» STATED PROBLEM 1: In the Utopia readme, what must macOS users install with brew before running the project locally?
» STATED PROBLEM 2: Reproduce the part of the Utopia readme that opens with the words "- If using Windows" and closes with "a bit slower.".

» TEXT TO READ:

Utopia is an integrated design and development environment for React. It uses React code as the source of truth, and lets you make real time changes to components by editing it and using a suite of design tools. It's early software, but you can try it today, look at an example project, or read about it on our blog!
Utopia is browser-based. To run it locally, clone the repo, and then set up the server and webpack by following these instructions.
- If using Windows you'll first need to set up the Windows Subsystem for Linux (wsl). All following steps and commands will assume you are using the wsl.
- On macOS you need brew and must run
brew install gmp
first. On new M1 Macbooks please follow these steps to install brew and run the server the first time. - nix-shell. If you are on macOS Catalina or later, you will be prompted to include an extra flag in the install script. If using Windows follow this guide. If you don't want to use nix, we have instructions here
- Recommended: direnv. If you don't have
direnv
installed, you'll need to runnix-shell
before any of thestart
commands, and switching to nix will be a bit slower.

» SUPPLIED DATA:
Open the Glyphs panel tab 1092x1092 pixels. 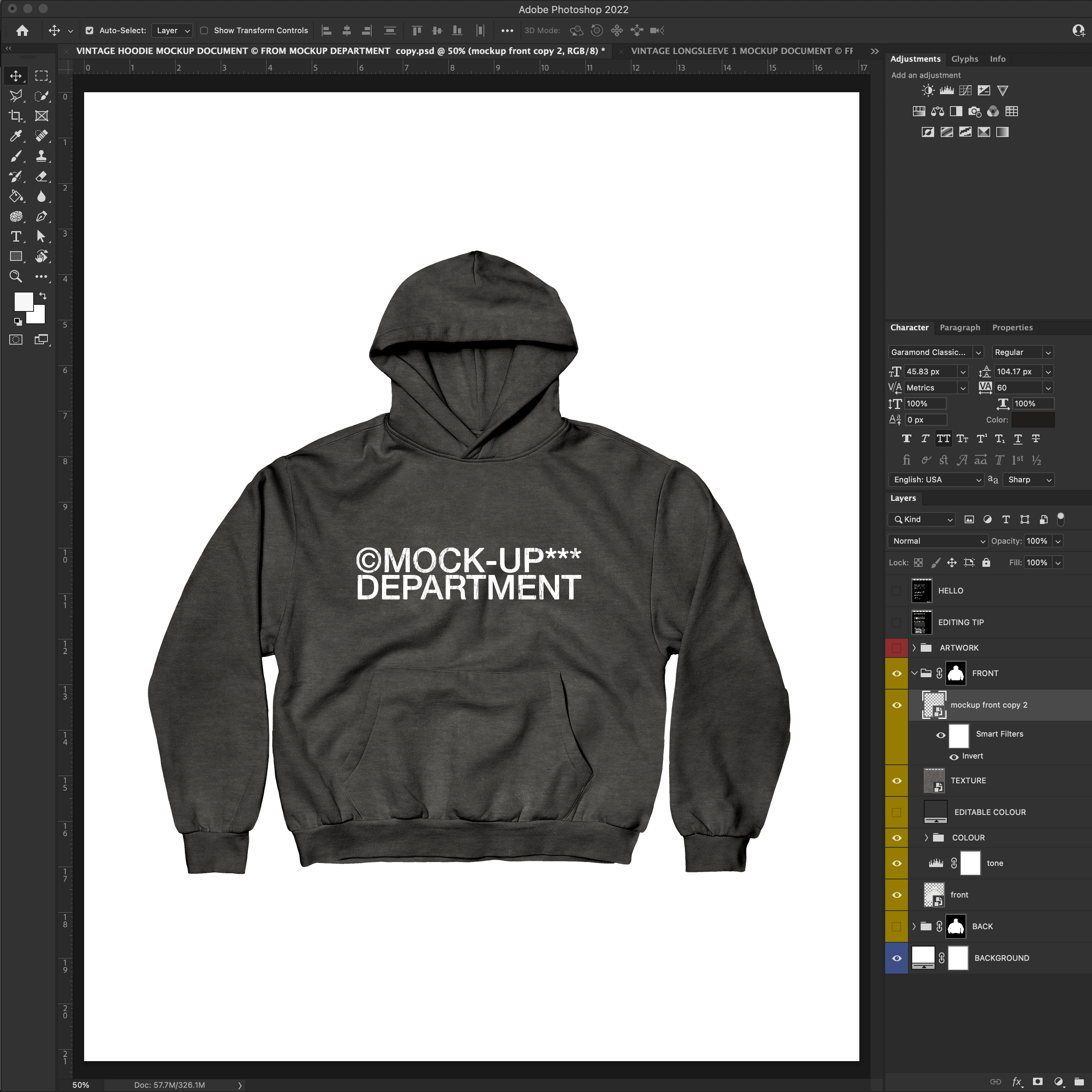pyautogui.click(x=964, y=59)
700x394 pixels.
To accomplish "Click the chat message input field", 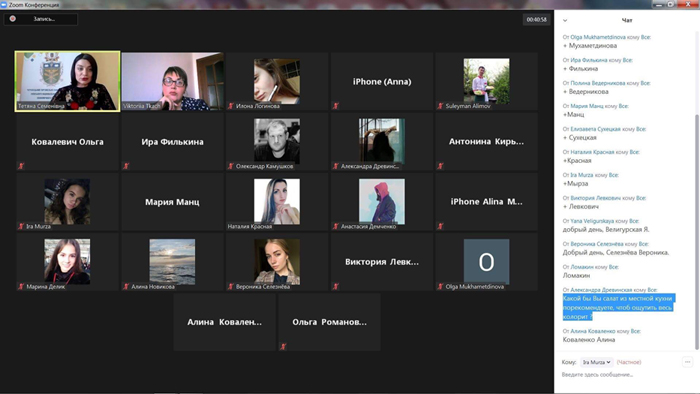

» COMPLETE ANSWER 1: gmp

» COMPLETE ANSWER 2:
- If using Windows you'll first need to set up the Windows Subsystem for Linux (wsl). All following steps and commands will assume you are using the wsl.
- On macOS you need brew and must run
brew install gmp
first. On new M1 Macbooks please follow these steps to install brew and run the server the first time. - nix-shell. If you are on macOS Catalina or later, you will be prompted to include an extra flag in the install script. If using Windows follow this guide. If you don't want to use nix, we have instructions here
- Recommended: direnv. If you don't have
direnv
installed, you'll need to runnix-shell
before any of thestart
commands, and switching to nix will be a bit slower.